Mohamed Amguoun

Personal information
- Nationality: Moroccan
- Born: 8 November 1988 (age 37) Casablanca, Morocco
- Height: 189 cm (6 ft 2 in)

Sport
- Country: Morocco
- Sport: Athletics
- Disability class: T13
- Event(s): sprint, middle-distance

Medal record
Men's Paralympic athletics
Representing Morocco
Paralympic Games
| Gold medal – first place | 2016 Rio de Janeiro | 400 m T13 |
| Silver medal – second place | 2020 Tokyo | 400 m T13 |
| Bronze medal – third place | 2012 London | 400 m T13 |
IPC World Championships
| Gold medal – first place | 2017 London | 400 m T13 |
| Gold medal – first place | 2015 Doha | 400 m T13 |
| Bronze medal – third place | 2015 Doha | 800 m T13 |

= Mohamed Amguoun =

Moroccan Paralympic athlete

Mohamed Amguoun (born 8 November 1988) is a visually impaired Moroccan sprinter and middle-distance runner.
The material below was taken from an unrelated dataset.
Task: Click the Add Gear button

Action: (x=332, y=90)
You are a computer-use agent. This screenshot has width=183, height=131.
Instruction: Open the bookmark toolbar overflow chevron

Competing in the T13 classification, Amguoun represented Morocco at the 2012 Summer Paralympics in London, where he won the bronze medal in the 400m sprint. He is also a World Championship winning athlete, taking gold in his favoured 400m race at the 2015 IPC Athletics World Championships in Doha.